CTP-BG/DP-UG hükümetinde CTP-BG’den Dr. Ahmet Gülle’nin İçişleri Bakanı, Zeren Mungan’ın Maliye Bakanı, Dr. Sibel Siber’in de Meclis Başkanı olması kesinleşmiş gibi görünüyor.

Dışişleri Bakanı olarak ise Özdil Nami, Kutlay Erk ve Emine Çolak arasında bir seçim yapılmaya çalışılıyor. CTP-BG’deki kadın kotası nedeniyle Başkan Özkan Yorgancıoğlu’nun Avukat Emine Çolak’ı Dışişleri Bakanı olarak kabineye alması mümkün. Birikimli ve deneyimli bir isim olarak Emine Çolak’ın Dışişleri Bakanı olması kadınların da yüzünü güldürecek kuşkusuz.

Emine Çolak’ın Dışişleri Bakanı olması ya da Kutlay Erk’in Dışişleri Bakanı olarak görevine yeni hükümette de devam etmesi durumunda, Özdil Nami’nin hükümeti veya Meclis’i temsilen Cumhurbaşkanı Eroğlu’nun resmi görüşmecisi olarak atanması bekleniyor. Zira koalisyon protokolüne göre taraflar, Kıbrıs sorunu çözüm müzakerelerinde hükümetin sürece aktif olarak katkı koyması için uygun bir mekanizma kurulmasını kabul etti.

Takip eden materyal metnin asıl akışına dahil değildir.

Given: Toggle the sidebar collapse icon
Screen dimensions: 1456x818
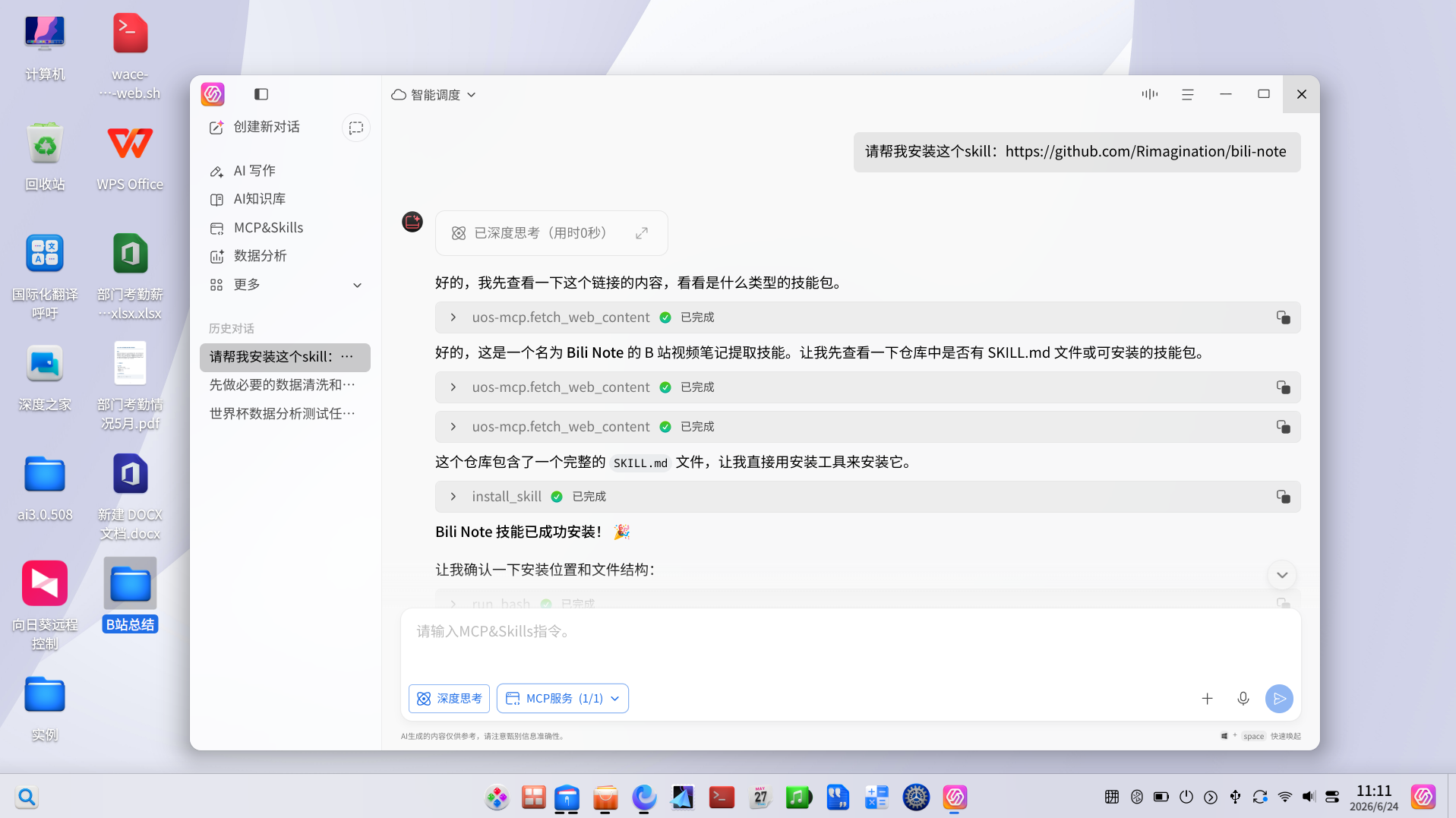Looking at the screenshot, I should tap(261, 94).
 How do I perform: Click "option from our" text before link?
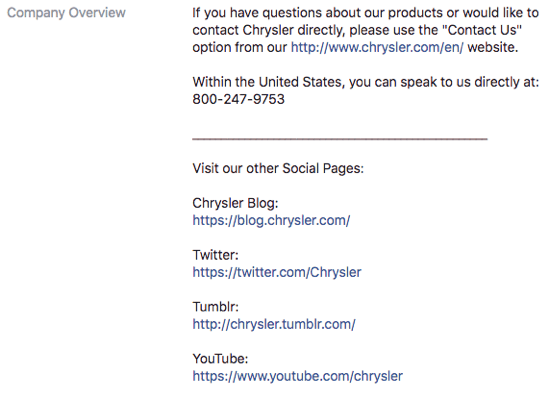click(240, 47)
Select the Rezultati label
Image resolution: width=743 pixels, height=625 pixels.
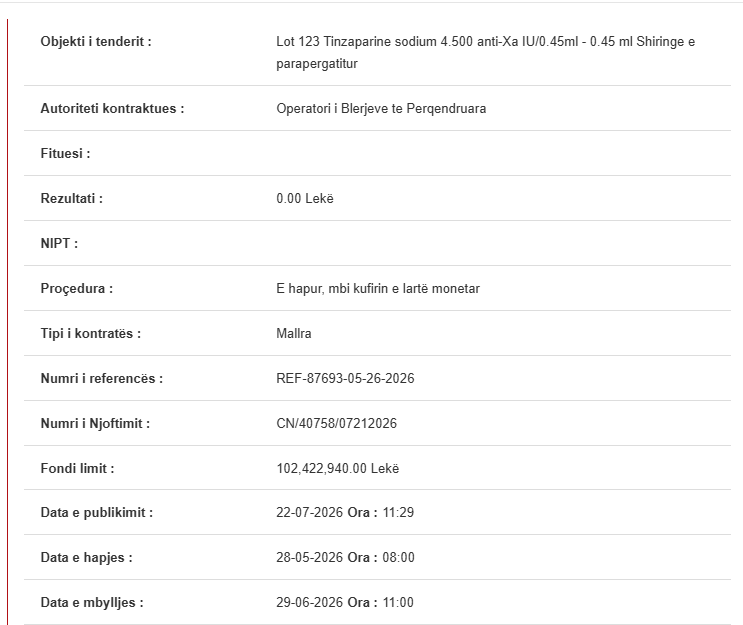[x=72, y=199]
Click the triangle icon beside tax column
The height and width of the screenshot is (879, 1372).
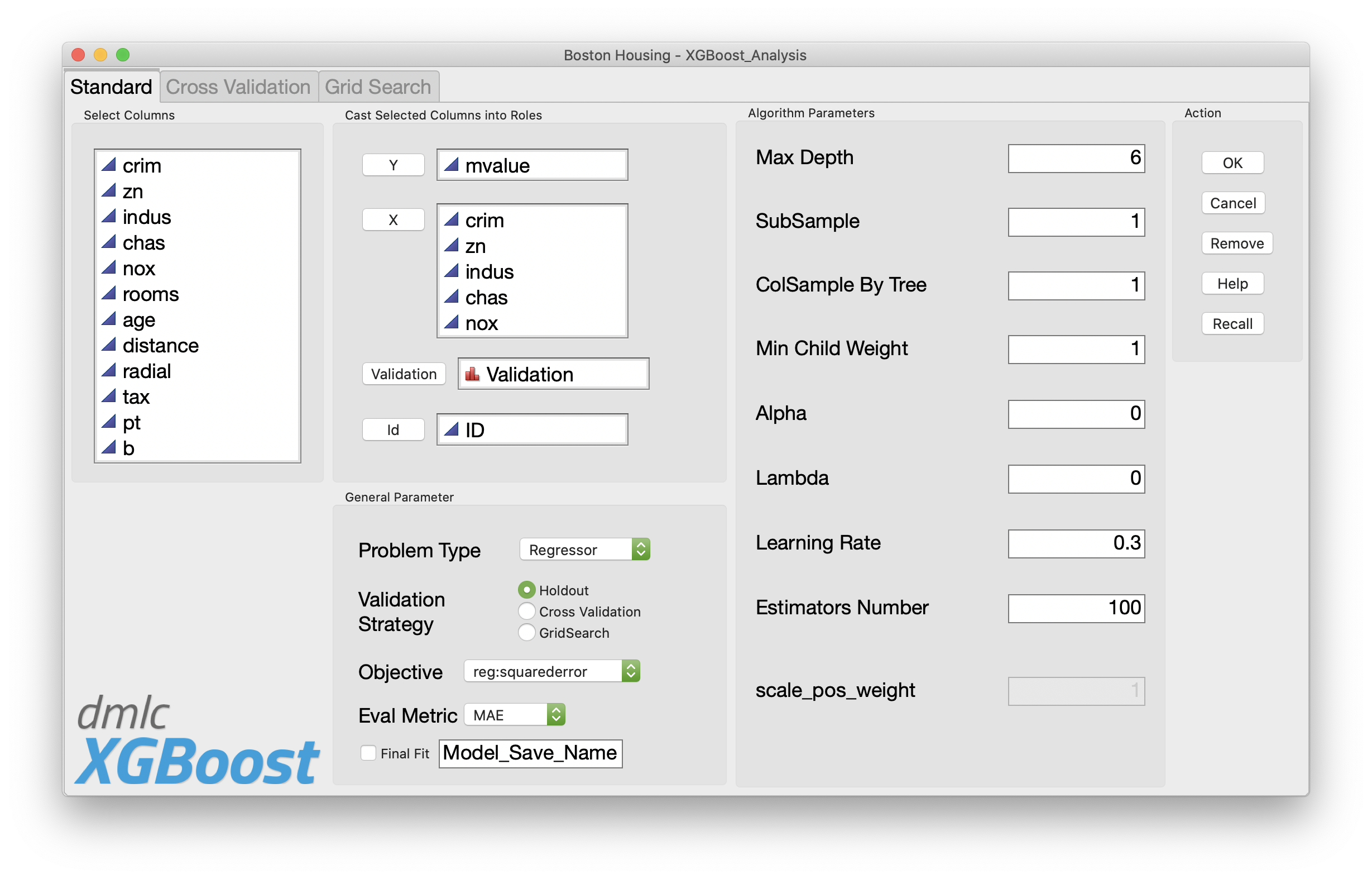[108, 396]

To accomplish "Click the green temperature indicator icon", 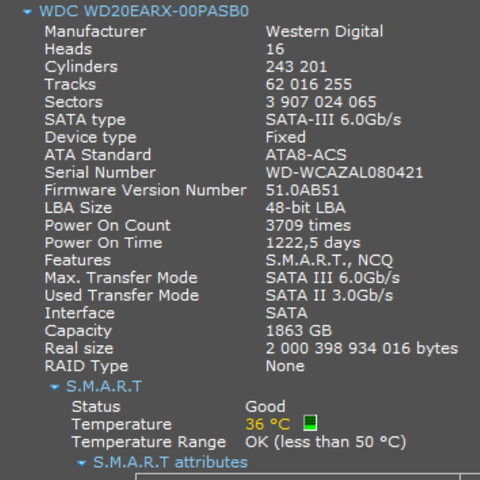I will [310, 423].
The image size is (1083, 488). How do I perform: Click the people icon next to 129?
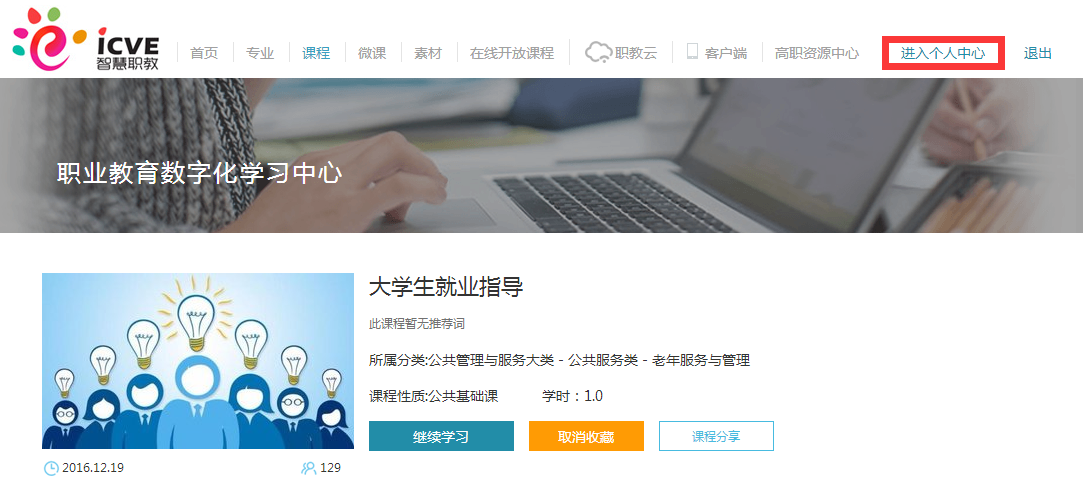pyautogui.click(x=308, y=468)
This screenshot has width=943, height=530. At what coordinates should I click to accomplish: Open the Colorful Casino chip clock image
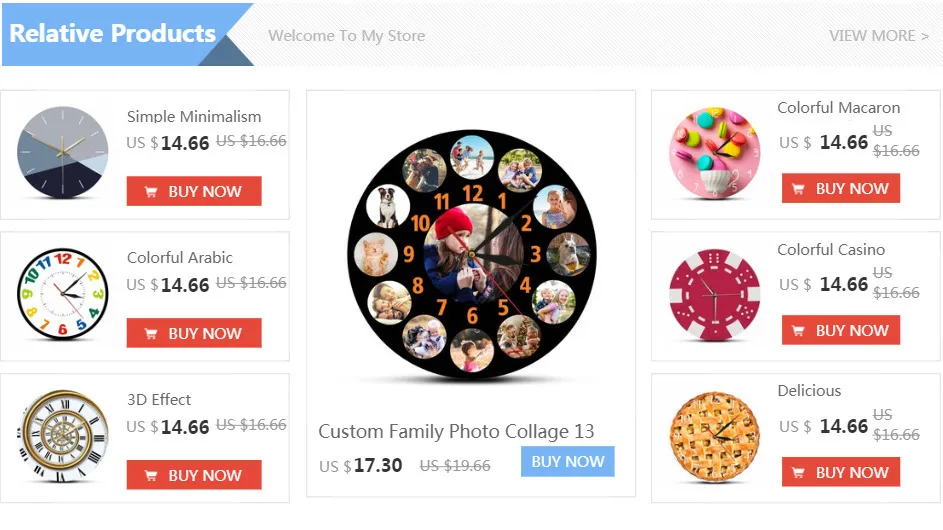click(714, 294)
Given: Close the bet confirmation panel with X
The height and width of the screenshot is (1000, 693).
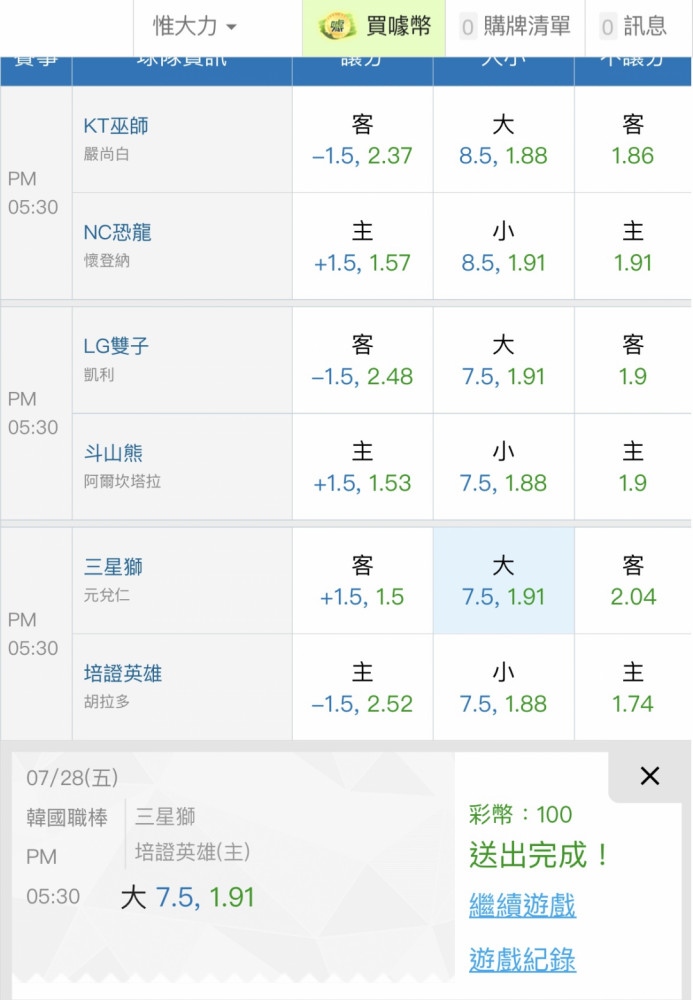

Bu mekanizmanın, Güney Kıbrıs Rum Yönetimi lideri Nikos Anastasiadis’in önerisiyle Rum Ulusal Konseyi tarafından oybirliği ile Andreas Mavroyannis’in görüşmeci olarak atanmasına benzer bir şekilde kurulacağı tahmin ediliyor. Koalisyon protokolündeki bu madde kabul edilmeden önce Cumhurbaşkanı Eroğlu’nun da olurunun alındığı varsayılıyor. Daha önce 2. Cumhurbaşkanı Talat’ın Özel Temsilcisi olarak görev yapan Özdil Nami’nin Mavroyannis’le görüşmeleri yürütmekte en uygun isim olduğu üzerinde genel bir mutabakat sağlanacağı öngörülüyor.

Gene de Özdil Nami’nin Dışişleri Bakanlığı’na getirilmesi ve görüşmeci olarak başka bir ismin önce çıkması da söz konusu olabilir.

Tarım, Çalışma ve Sağlık Bakanlığı için zikredilen isimler ise henüz spekülasyon düzeyinde. Ama zaten koalisyonun geleceği de şimdiden spekülasyonlara gebe. 1 seneden fazla ömür biçilmeyen CTP-BG/DP-UG koalisyonunun 1 sene sonra yerini CTP-BG/UBP koalisyonuna bırakacağı ve bu süreçte UBP ile CTP-BG’nin yakın işbirliği içinde olacağı düşünülüyor.

Diken üstündeki koalisyonun hem Ankara hem Eroğlu tarafından baskılanacağı hesaba katıldığında, CTP-BG’yi kolay günlerin beklemediği açık. Her halükarda mevcut statüko daha fazla korunamayacağı için önümüzdeki aylar, dikenin halkın da canını acıtacağı bir süreci tetikliyor. Özellikle şahsi çıkar ve rant beklentisiyle hareket eden siyasetçiler toplumun artmaya meyilli tepkisiyle ağır bir darbe alabilirler.